__EXERCISE REQUIREMENTS__.
Repeat every entry in the listing below, exactly.

__STORED DATA__.

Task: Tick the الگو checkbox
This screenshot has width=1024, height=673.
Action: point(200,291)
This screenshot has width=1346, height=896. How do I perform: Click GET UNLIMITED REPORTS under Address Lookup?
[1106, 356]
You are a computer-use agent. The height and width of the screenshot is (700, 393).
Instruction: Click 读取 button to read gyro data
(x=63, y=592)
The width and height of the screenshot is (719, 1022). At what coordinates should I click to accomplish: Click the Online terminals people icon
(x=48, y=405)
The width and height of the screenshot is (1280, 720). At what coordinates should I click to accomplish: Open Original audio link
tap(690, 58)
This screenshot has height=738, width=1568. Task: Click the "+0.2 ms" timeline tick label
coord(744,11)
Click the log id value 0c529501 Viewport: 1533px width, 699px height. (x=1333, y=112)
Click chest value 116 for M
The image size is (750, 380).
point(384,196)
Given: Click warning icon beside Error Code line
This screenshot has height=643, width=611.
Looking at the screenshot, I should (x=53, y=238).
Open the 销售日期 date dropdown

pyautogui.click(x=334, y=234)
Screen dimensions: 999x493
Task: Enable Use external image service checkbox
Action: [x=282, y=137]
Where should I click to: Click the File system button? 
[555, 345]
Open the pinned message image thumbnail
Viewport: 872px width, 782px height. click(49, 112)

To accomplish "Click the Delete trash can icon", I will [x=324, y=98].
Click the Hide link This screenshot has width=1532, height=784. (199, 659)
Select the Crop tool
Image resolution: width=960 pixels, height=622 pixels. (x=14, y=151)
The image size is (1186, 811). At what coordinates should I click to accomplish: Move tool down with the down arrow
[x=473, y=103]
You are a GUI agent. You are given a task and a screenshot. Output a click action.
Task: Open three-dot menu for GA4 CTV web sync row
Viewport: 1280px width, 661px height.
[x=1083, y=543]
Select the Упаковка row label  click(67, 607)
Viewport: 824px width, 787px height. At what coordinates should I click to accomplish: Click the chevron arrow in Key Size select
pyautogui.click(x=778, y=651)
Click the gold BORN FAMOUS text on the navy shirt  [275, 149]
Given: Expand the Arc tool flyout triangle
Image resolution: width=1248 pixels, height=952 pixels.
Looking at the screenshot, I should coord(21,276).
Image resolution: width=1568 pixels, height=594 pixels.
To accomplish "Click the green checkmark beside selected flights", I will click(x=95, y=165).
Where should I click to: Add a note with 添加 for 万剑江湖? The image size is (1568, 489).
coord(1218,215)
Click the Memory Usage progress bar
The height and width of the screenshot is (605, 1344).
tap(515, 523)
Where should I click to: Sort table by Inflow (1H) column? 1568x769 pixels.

__YOUR SOLUTION__.
Task: Tick the الگو checkbox
This screenshot has width=1024, height=673.
Action: point(200,291)
This screenshot has width=1346, height=896. How do I perform: Click GET UNLIMITED REPORTS under Address Lookup?
[1106, 356]
You are a computer-use agent. The height and width of the screenshot is (700, 393).
Instruction: Click 读取 button to read gyro data
(x=63, y=592)
The width and height of the screenshot is (719, 1022). At what coordinates should I click to accomplish: Click the Online terminals people icon
(x=48, y=405)
The width and height of the screenshot is (1280, 720). At what coordinates should I click to accomplish: Open Original audio link
tap(690, 58)
This screenshot has height=738, width=1568. Task: Click the "+0.2 ms" timeline tick label
coord(744,11)
Click the log id value 0c529501 Viewport: 1533px width, 699px height. (x=1333, y=112)
Click chest value 116 for M
The image size is (750, 380).
point(384,196)
Given: Click warning icon beside Error Code line
This screenshot has height=643, width=611.
Looking at the screenshot, I should (x=53, y=238).
Open the 销售日期 date dropdown

pyautogui.click(x=334, y=234)
Screen dimensions: 999x493
Task: Enable Use external image service checkbox
Action: [x=282, y=137]
Where should I click to: Click the File system button? 
[555, 345]
Open the pinned message image thumbnail
Viewport: 872px width, 782px height. click(49, 112)

To accomplish "Click the Delete trash can icon", I will [x=324, y=98].
Click the Hide link This screenshot has width=1532, height=784. (199, 659)
Select the Crop tool
Image resolution: width=960 pixels, height=622 pixels. (x=14, y=151)
The image size is (1186, 811). At what coordinates should I click to accomplish: Move tool down with the down arrow
[x=473, y=103]
You are a GUI agent. You are given a task and a screenshot. Output a click action.
Task: Open three-dot menu for GA4 CTV web sync row
Viewport: 1280px width, 661px height.
[x=1083, y=543]
Select the Упаковка row label  click(67, 607)
Viewport: 824px width, 787px height. At what coordinates should I click to accomplish: Click the chevron arrow in Key Size select
pyautogui.click(x=778, y=651)
Click the gold BORN FAMOUS text on the navy shirt  [275, 149]
Given: Expand the Arc tool flyout triangle
Image resolution: width=1248 pixels, height=952 pixels.
Looking at the screenshot, I should coord(21,276).
Image resolution: width=1568 pixels, height=594 pixels.
To accomplish "Click the green checkmark beside selected flights", I will click(x=95, y=165).
Where should I click to: Add a note with 添加 for 万剑江湖? The image size is (1568, 489).
coord(1218,215)
Click the Memory Usage progress bar
The height and width of the screenshot is (605, 1344).
tap(515, 523)
Where should I click to: Sort table by Inflow (1H) column? 1568x769 pixels.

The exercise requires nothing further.